Foot Injury Compensation UK 2026: Complete Legal Guide

Foot injury compensation in the UK is assessed under the Judicial College Guidelines 18th edition, published in April 2026. Minor foot injuries are valued up to £18,150, moderate injuries at £18,150 to £33,020, serious injuries at £33,020 to £51,790, and severe injuries at £55,450 to £92,520, with loss of one foot at £110,930 to £144,860 and amputation of both feet reaching £266,200. Financial losses are claimed on top. This guide covers every bracket, broken foot and heel fractures, workplace and crush claims, toe injuries, evidence and time limits.

Understanding Foot Injury Compensation UK 2026

Feet absorb every working day: twenty-six bones per side carrying loads, ladders, kerbs and warehouse floors, protected — or not — by whatever footwear the job provided. When they fail, everything above them fails too, which is why foot claims are valued on mobility rather than anatomy: standing tolerance, walking distance, stairs, uneven ground, and the trades and pastimes those capacities carry.

Every foot claim recovers two kinds of loss.
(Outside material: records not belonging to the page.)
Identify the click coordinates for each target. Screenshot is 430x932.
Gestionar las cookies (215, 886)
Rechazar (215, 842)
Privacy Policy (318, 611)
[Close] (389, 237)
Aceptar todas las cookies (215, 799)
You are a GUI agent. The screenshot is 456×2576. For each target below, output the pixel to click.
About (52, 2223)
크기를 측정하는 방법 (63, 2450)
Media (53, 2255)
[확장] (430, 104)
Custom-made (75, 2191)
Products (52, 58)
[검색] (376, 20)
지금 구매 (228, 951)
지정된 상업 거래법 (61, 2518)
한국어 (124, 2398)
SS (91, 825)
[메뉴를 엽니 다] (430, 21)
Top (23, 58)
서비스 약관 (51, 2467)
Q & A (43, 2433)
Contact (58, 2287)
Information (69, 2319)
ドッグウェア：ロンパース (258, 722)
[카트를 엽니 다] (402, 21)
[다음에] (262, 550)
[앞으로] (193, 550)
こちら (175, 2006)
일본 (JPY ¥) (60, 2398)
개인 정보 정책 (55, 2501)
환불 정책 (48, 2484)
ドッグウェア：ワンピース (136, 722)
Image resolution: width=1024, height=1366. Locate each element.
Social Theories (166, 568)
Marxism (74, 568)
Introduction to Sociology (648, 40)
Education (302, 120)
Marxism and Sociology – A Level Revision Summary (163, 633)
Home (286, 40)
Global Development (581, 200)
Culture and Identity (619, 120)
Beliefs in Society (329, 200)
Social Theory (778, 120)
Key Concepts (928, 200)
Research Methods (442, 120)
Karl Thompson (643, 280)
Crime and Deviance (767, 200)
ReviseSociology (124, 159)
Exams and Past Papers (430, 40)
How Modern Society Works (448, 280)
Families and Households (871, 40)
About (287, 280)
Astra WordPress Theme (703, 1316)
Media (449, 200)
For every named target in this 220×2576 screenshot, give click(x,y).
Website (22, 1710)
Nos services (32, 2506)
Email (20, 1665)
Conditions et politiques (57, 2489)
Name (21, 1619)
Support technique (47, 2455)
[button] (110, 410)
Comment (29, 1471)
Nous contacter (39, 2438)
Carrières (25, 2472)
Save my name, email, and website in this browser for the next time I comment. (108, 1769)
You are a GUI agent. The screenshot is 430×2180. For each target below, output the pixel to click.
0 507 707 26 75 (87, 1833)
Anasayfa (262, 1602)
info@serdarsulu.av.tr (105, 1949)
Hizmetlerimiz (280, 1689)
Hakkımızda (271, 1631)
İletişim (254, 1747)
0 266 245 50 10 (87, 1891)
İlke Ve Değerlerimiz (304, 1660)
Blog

General damages compensate the injury itself, valued against the Judicial College brackets set out below. Special damages repay what the injury has cost — earnings, treatment, orthotics, travel and care — and both are recovered through a single personal injury claim, whoever the defendant turns out to be.

The caseload is faithfully mundane: pallet trucks and forklift wheels, dropped stock and tools, ladder falls landing on heels, potholes, sports impacts, and vehicles rolling over feet in yards at walking pace. Each setting brings its own liability rules; the valuation ladder below is common to all of them.

One warning before the figures. Template compensation tables circulate online quoting six-figure "catastrophic foot" ranges borrowed from other chapters of the Guidelines, and AI search summaries repeat them confidently. The figures in this guide are the published 18th edition brackets, corroborated on the day of writing, which is the only anchor worth having.

Diabetic claimants carry special stakes: impaired healing and sensation turn ordinary foot injuries into ulceration and, mishandled, amputation risks. The eggshell principle protects them fully — the defendant compensates the outcome this foot suffered, not a textbook outcome. The same principle protects older claimants with bones thinned by age or medication: defendants take victims as they find them.

Evidence disciplines for the first month, condensed: attend promptly and describe the mechanism precisely; photograph the defect, the load or the vehicle position with scale; secure the accident book or RIDDOR reference; keep the boots or shoes involved, unwashed and unrepaired; and start a two-line daily note of standing time and pain.

Losses complete every foot claim and lead the serious ones: earnings across recovery and, where standing trades end, across retraining; private physiotherapy and surgery to shortcut waiting lists; orthotics and modified footwear on lifetime cycles; travel while driving is impossible; and care during the non-weight-bearing months. Our loss of earnings guide covers the evidence for that half of the claim.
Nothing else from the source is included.